(Saved data entries)
+===+
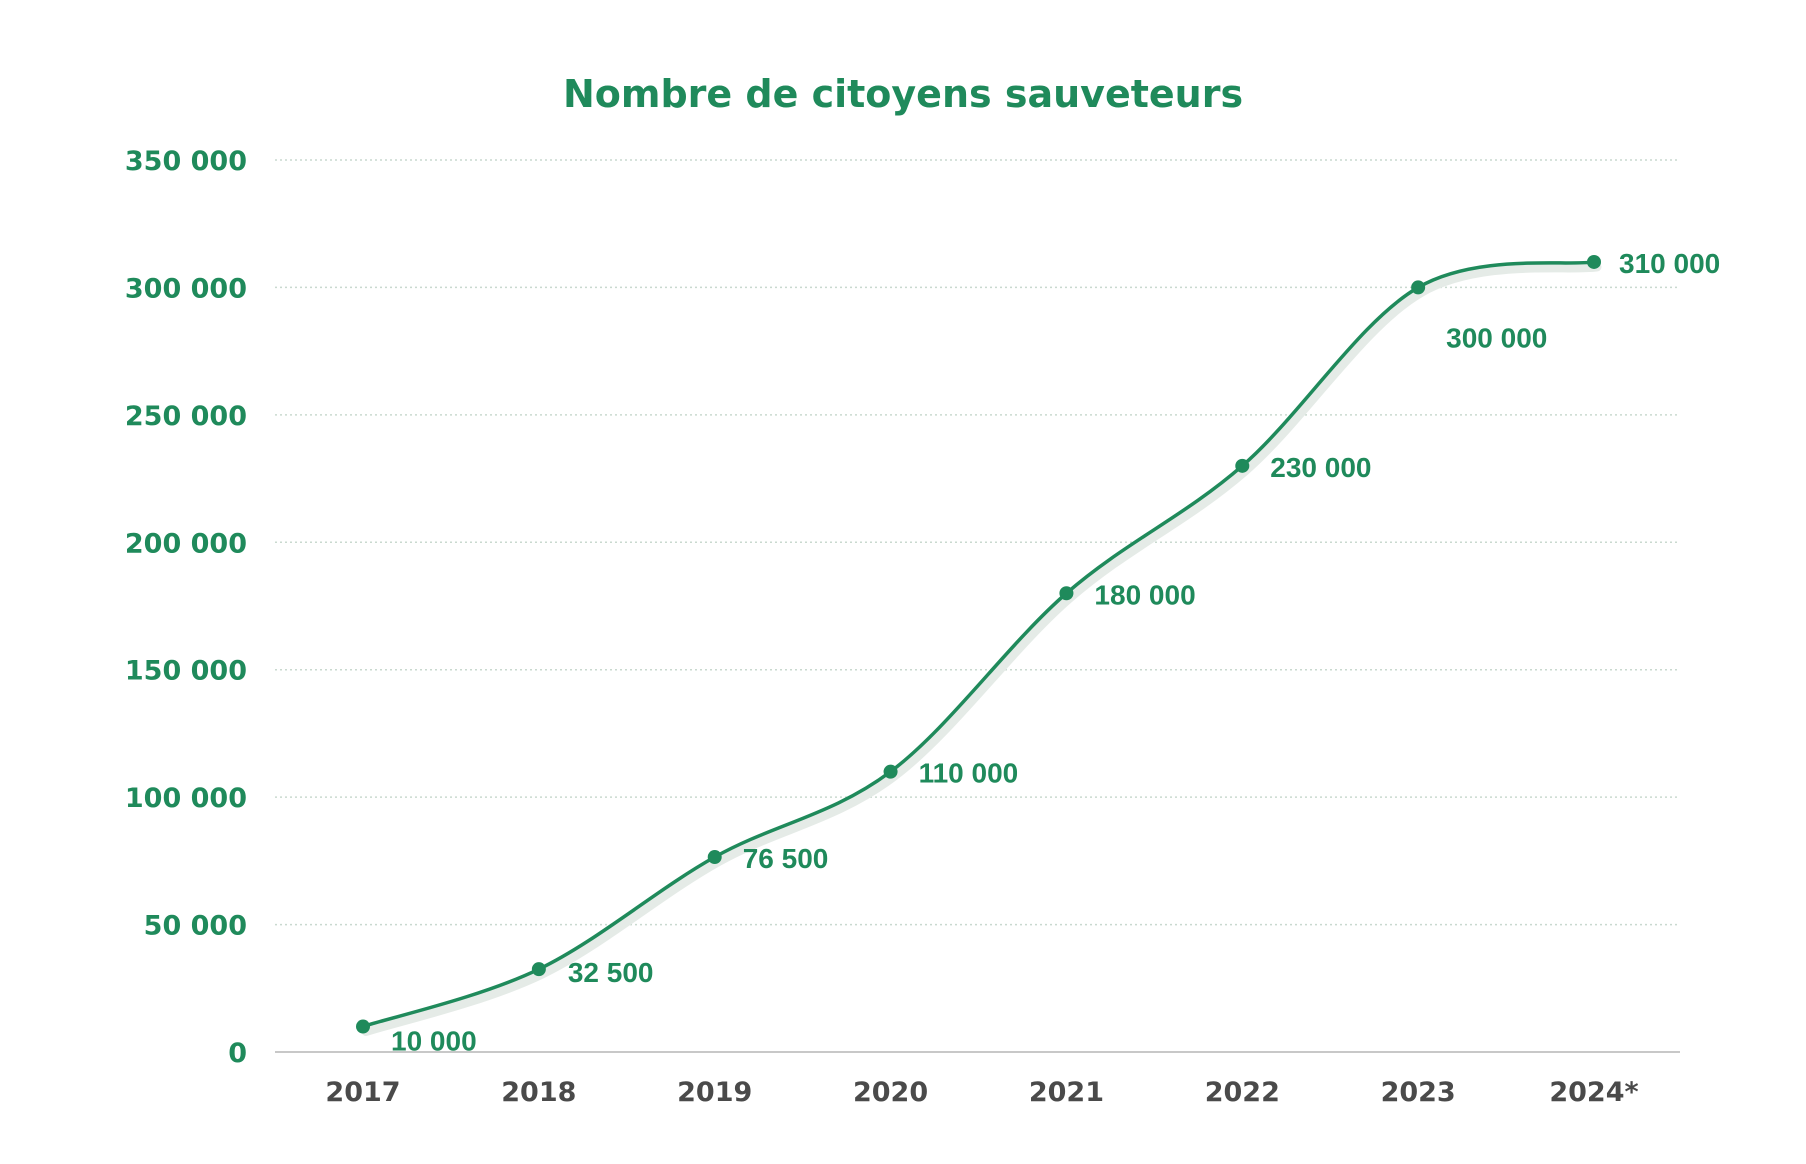  What do you see at coordinates (1144, 594) in the screenshot?
I see `data-label: 180 000` at bounding box center [1144, 594].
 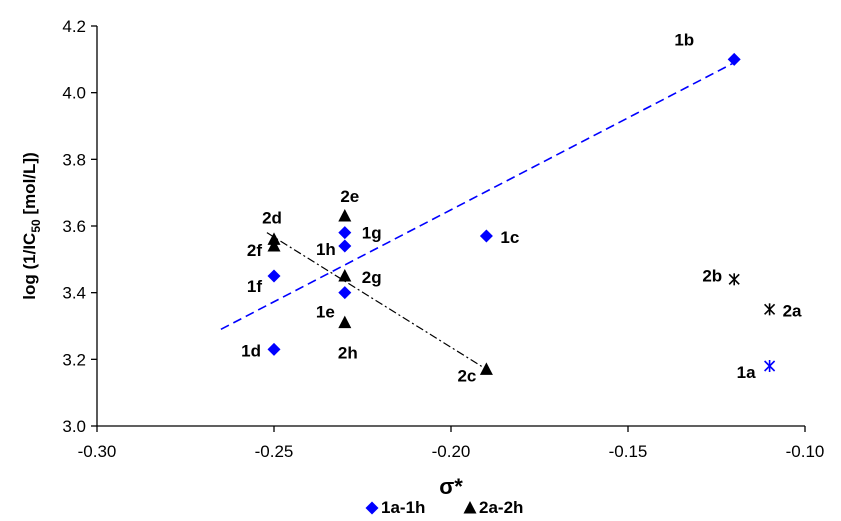 I want to click on x-tick-label: -0.15, so click(x=628, y=452).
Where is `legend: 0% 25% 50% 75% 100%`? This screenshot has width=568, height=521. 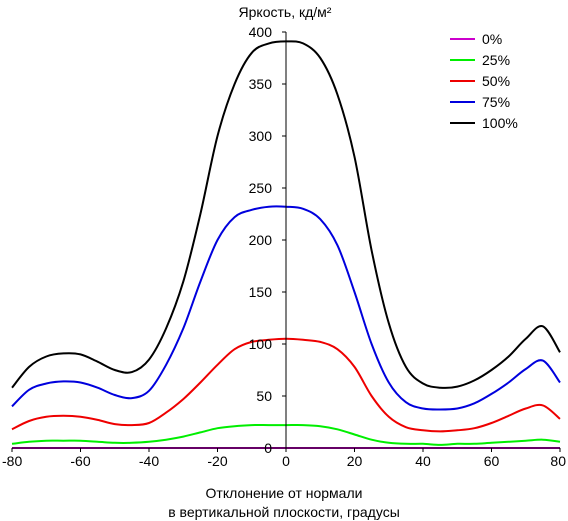 legend: 0% 25% 50% 75% 100% is located at coordinates (484, 81).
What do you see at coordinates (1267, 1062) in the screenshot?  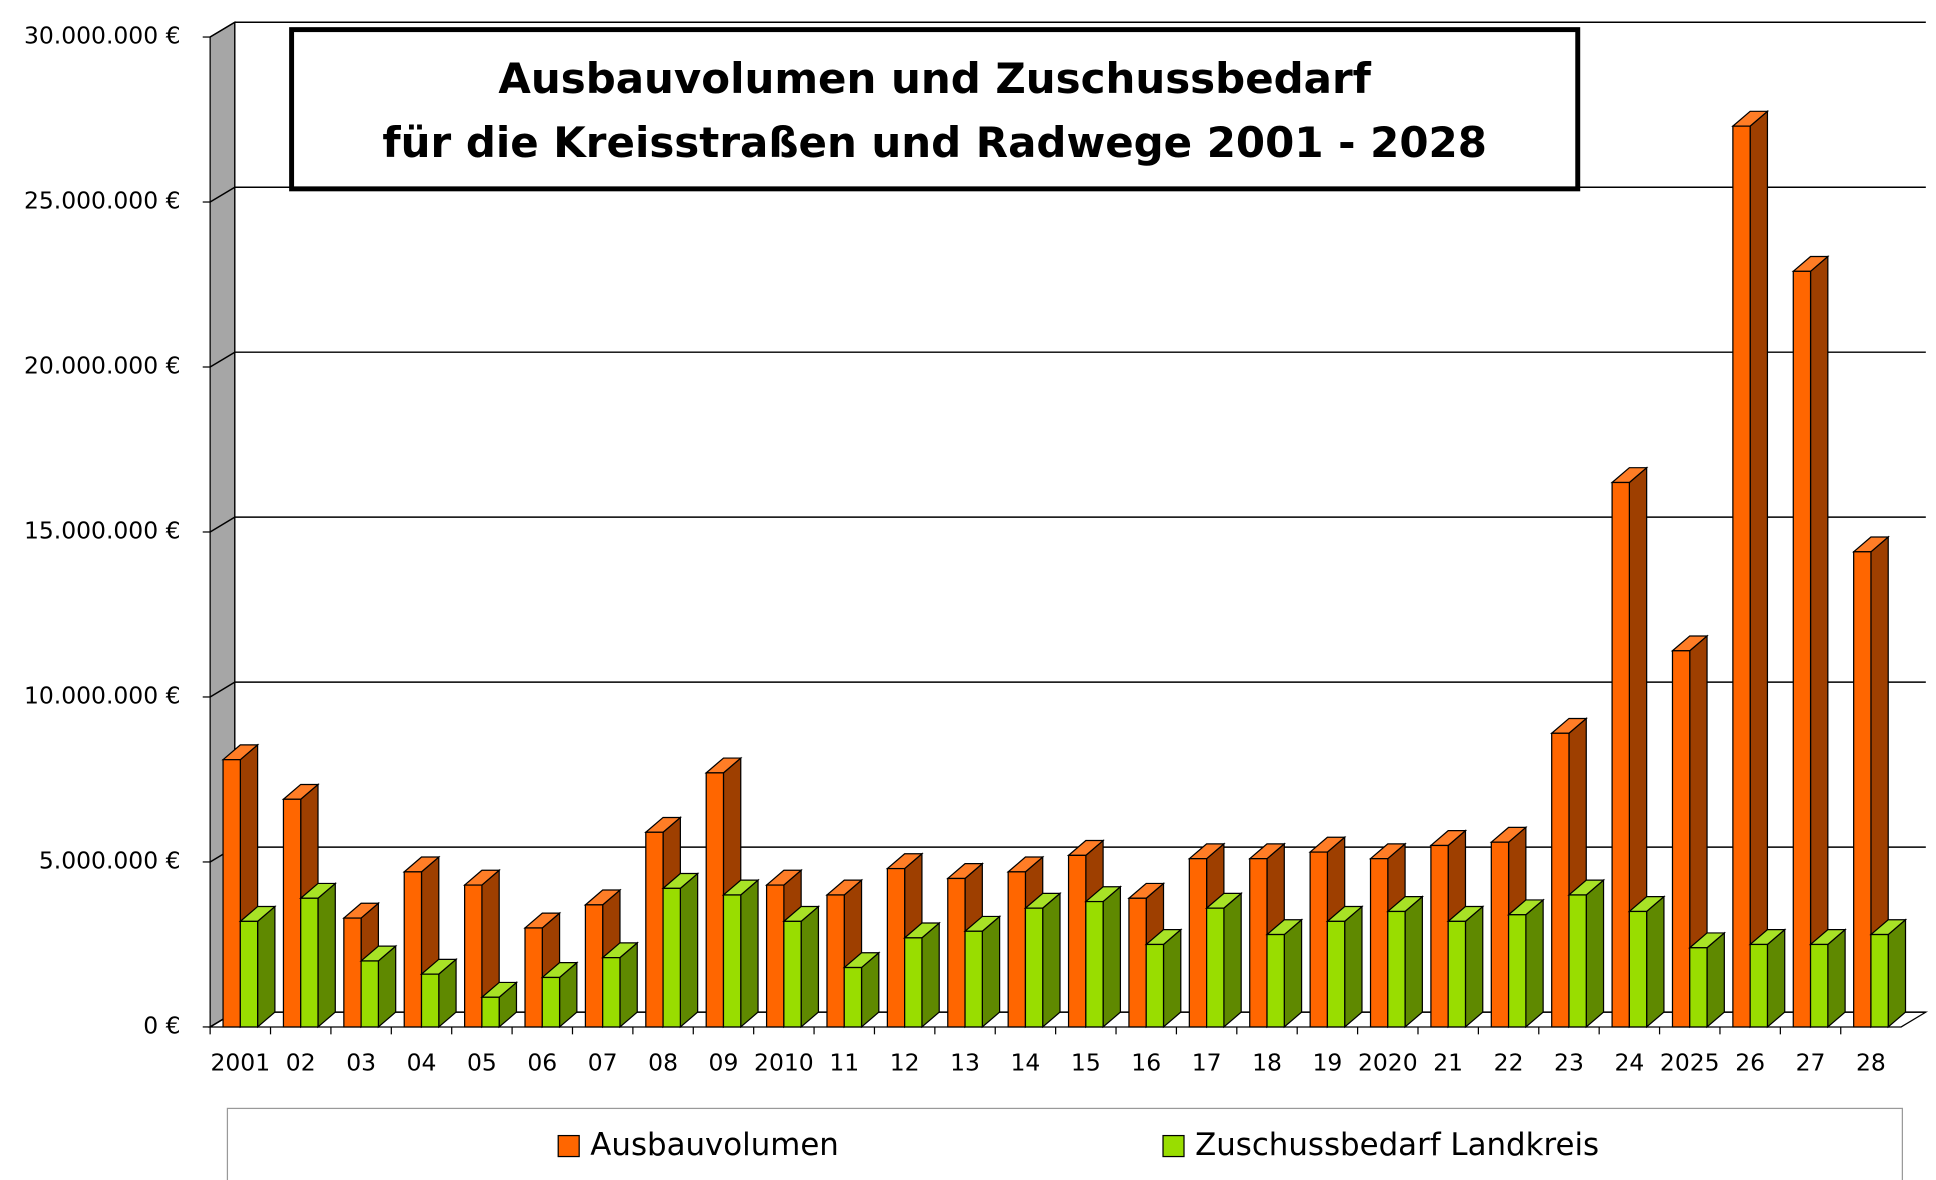 I see `x-tick-label: 18` at bounding box center [1267, 1062].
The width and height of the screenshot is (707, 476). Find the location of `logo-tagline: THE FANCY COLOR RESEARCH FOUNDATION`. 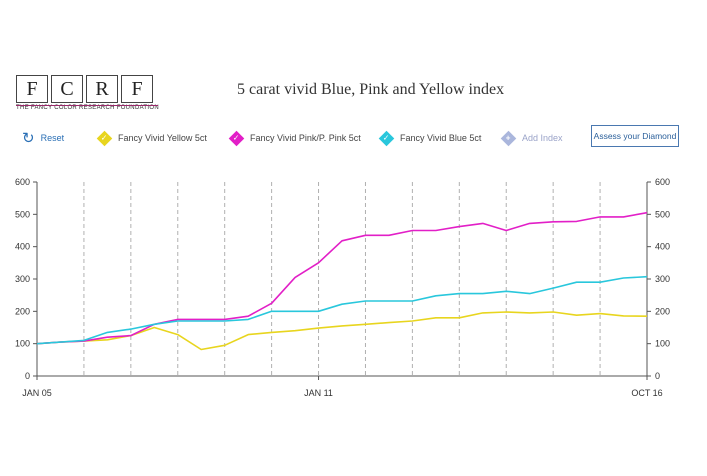

logo-tagline: THE FANCY COLOR RESEARCH FOUNDATION is located at coordinates (88, 108).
+===+
TASK INSTRUCTIONS:
Rewrite the lines running from the one that contains "The width and" through the end of the records, replacing "screenshot" with "image" and leaving everything else unchanged. Leave the pictures out of your answer.

WRITTEN REPLY:
The width and height of the image is (707, 476). Find the location of `logo-tagline: THE FANCY COLOR RESEARCH FOUNDATION`. 

logo-tagline: THE FANCY COLOR RESEARCH FOUNDATION is located at coordinates (88, 108).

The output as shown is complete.